[[ DATA FOR THIS TASK, beginning ]]

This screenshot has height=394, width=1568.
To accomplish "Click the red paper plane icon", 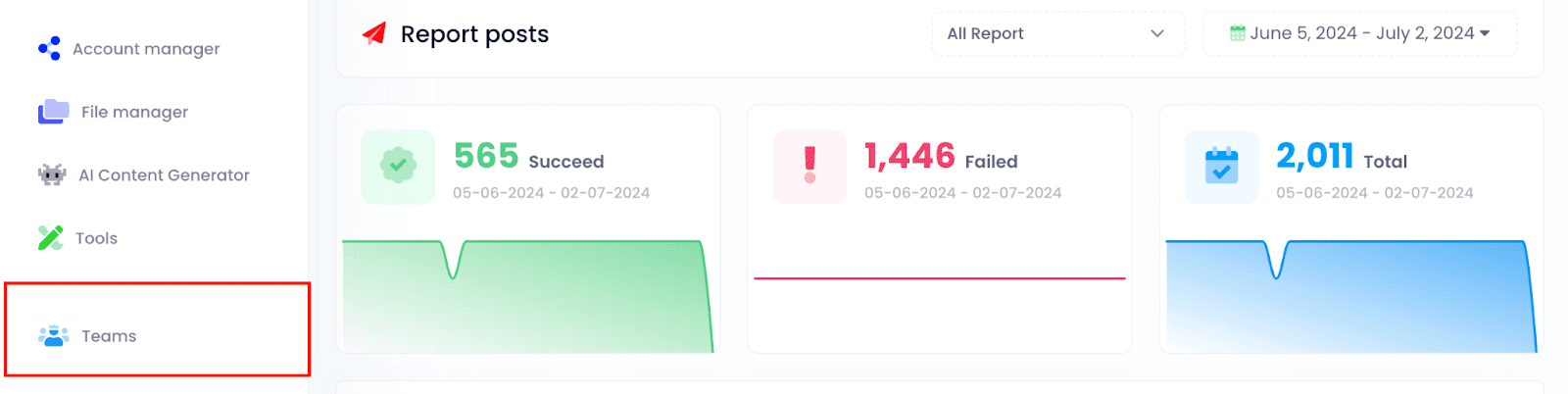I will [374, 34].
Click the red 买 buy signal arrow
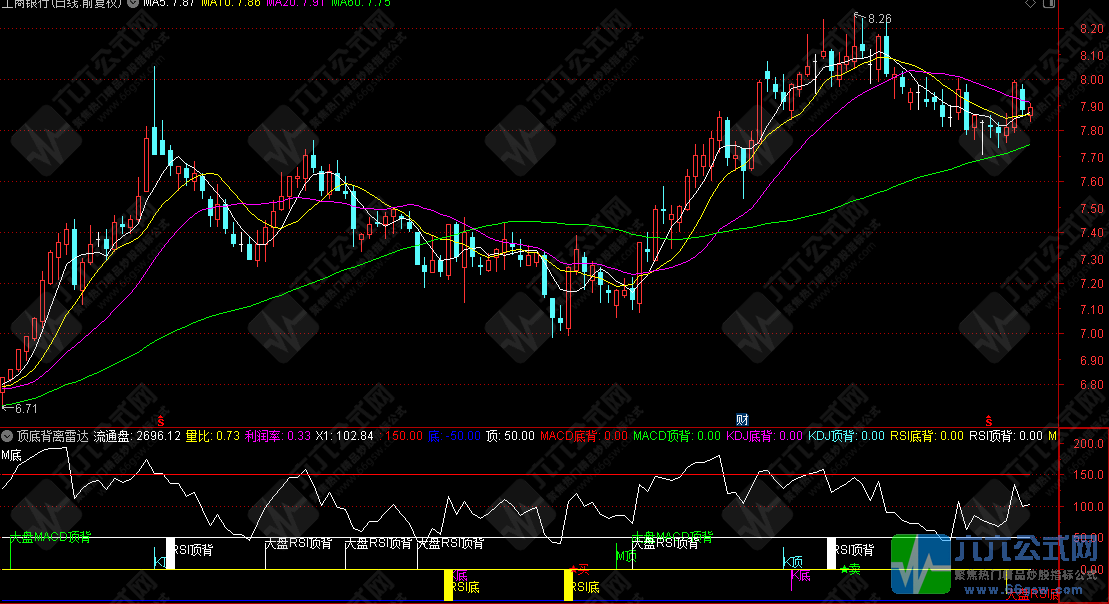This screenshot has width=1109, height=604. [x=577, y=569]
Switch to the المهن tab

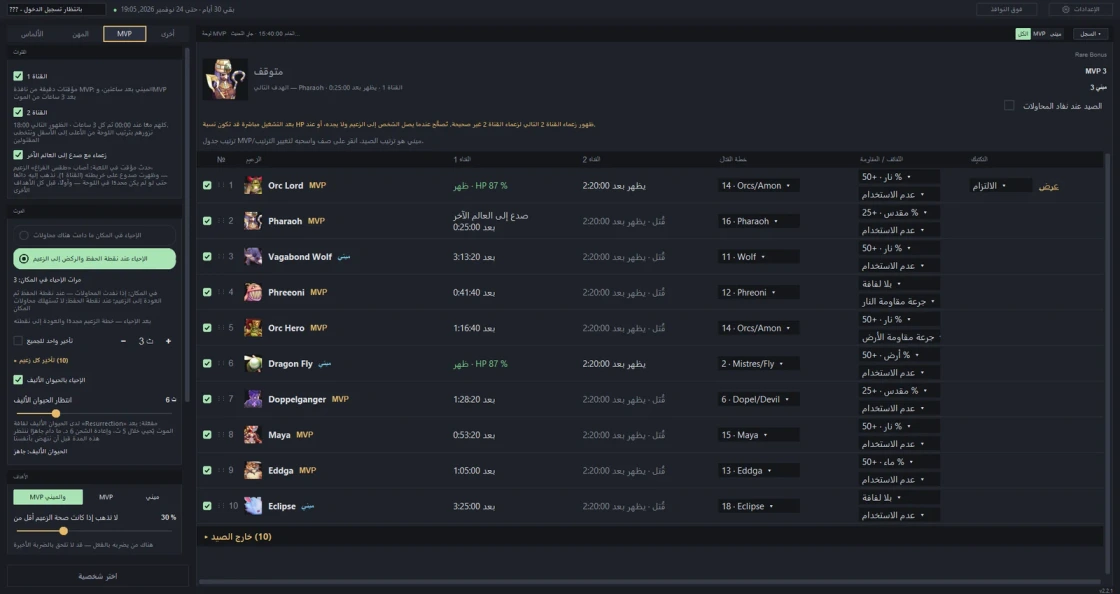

[[ DATA FOR THIS TASK, end ]]

TO DO |
Your reply should consist solely of the lines from the one containing "Click the red 买 buy signal arrow" through the last line of the material, reproduced exactly and without pictures.

TASK ANSWER |
Click the red 买 buy signal arrow
This screenshot has width=1109, height=604. [x=577, y=569]
Switch to the المهن tab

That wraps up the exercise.